Along with Classics 4 and Computer Science 4, ASTR 2/3 is a stereotypical Sophomore Summer course that students take to "get some distribs out of the way," as countless friends have described to me. It should go without saying that distributive requirements should be more than things that students have to get out of the way. If a liberal arts education at Dartmouth has any meaning, students should be taking courses that interest them outside of their major and minor field. As the system is set up now, however, students are forced to find the easiest courses to fulfill the distributive requirements that cannot be fulfilled within their respective academic fields.

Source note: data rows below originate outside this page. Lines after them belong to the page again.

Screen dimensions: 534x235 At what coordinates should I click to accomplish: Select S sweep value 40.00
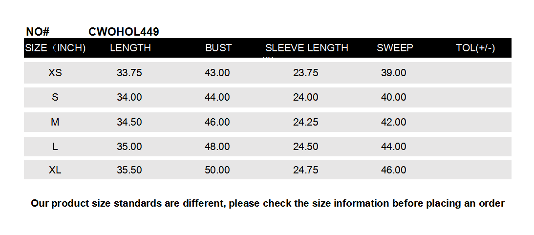pos(394,97)
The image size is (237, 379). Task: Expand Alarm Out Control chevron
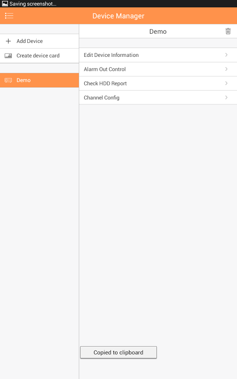click(x=226, y=69)
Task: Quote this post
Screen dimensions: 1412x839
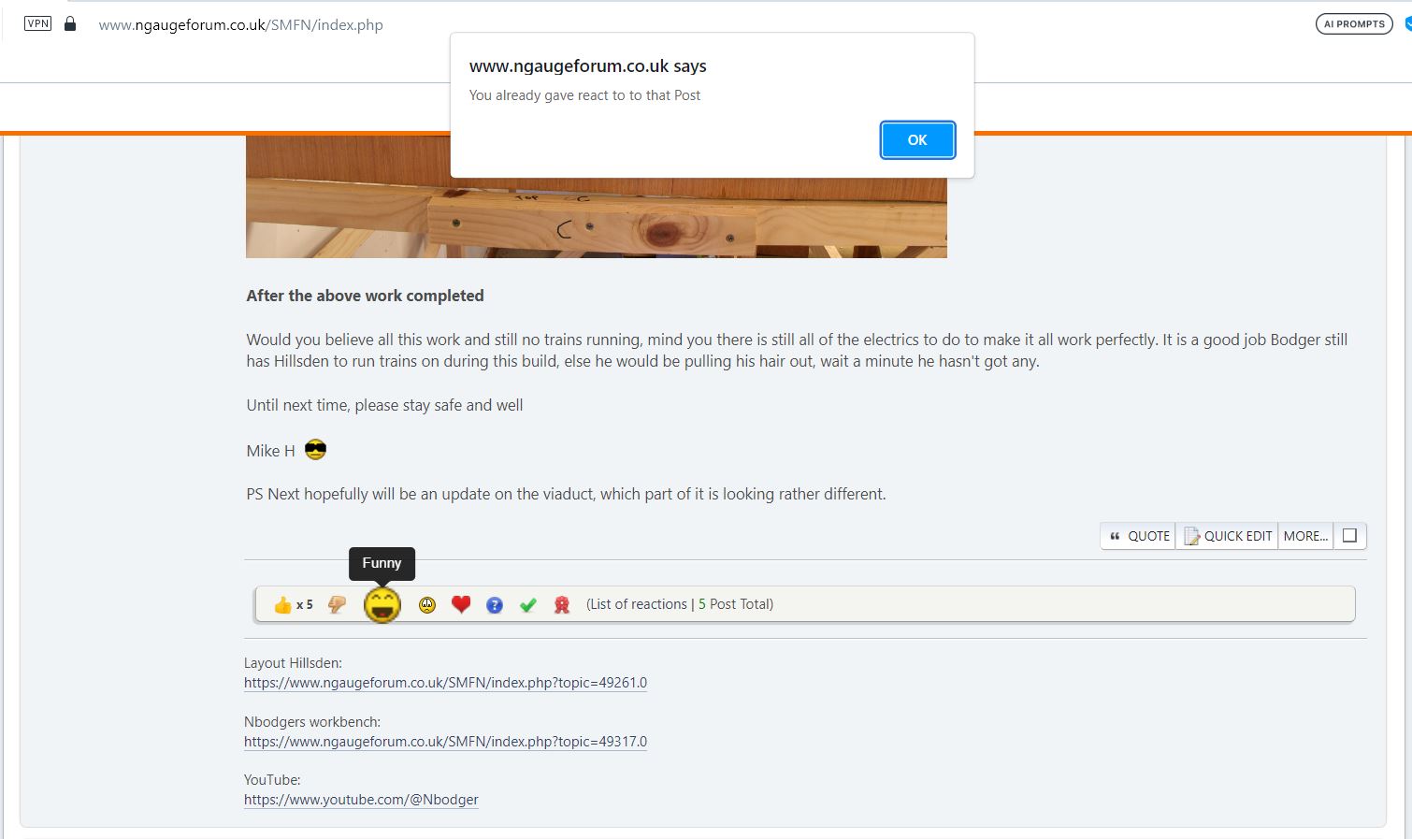Action: (1139, 536)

Given the importance of GPAs nowadays, students cannot risk taking a standard course in an academic field other than their own. The inequality of GPAs across academic departments makes this problem even worse, particularly for students in the social sciences and humanities where grade inflation is most rampant. As a government major, for example, I would never consider taking a standard chemistry course despite being interested in it I wouldn't get a good grade and my GPA would go to pieces. The only option for students like myself is to pick courses designed for non-majors like ASTR 2/3, which serve as clearinghouses for certain requirements.
The introduction of the non-recording option was a valid attempt by the College to encourage students to experiment with subjects that may be new to them. A course in which a student receives an NR, however, cannot be applied to distributive or World Culture requirements. With 35 credits to complete before they graduate, students cannot risk receiving an NR in a class they take to fulfill a distributive requirement. As a result, students justifiably look for the historically easiest classes, regardless of interest, to fulfill the requirements that they need.
One potential solution to this problem is for the College to introduce an NRO that could be counted towards distributive or World Culture requirements. Instead of setting the lower bound of the NRO at an E, however, they could set it higher to a C or C+. This would ensure that students would have to work to get credit for the requirement. More importantly, it would encourage students to take courses that they are in fact interested in to fulfill their requirements.
The purpose of distributive and World Culture requirements is to ensure that Dartmouth students receive a well-rounded education. To be sure, non-astronomy majors with an interest in astronomy should in fact take ASTR 2/3 to fulfill their science with lab requirement. Judging by the exodus at the beginning of class when there isn't a quiz, however, I think there is a large number of students in the class who are not particularly interested in the material. Instead, they are taking the course for the same reason I am to get the science with lab distributive out of the way. A liberal arts education should be more than that.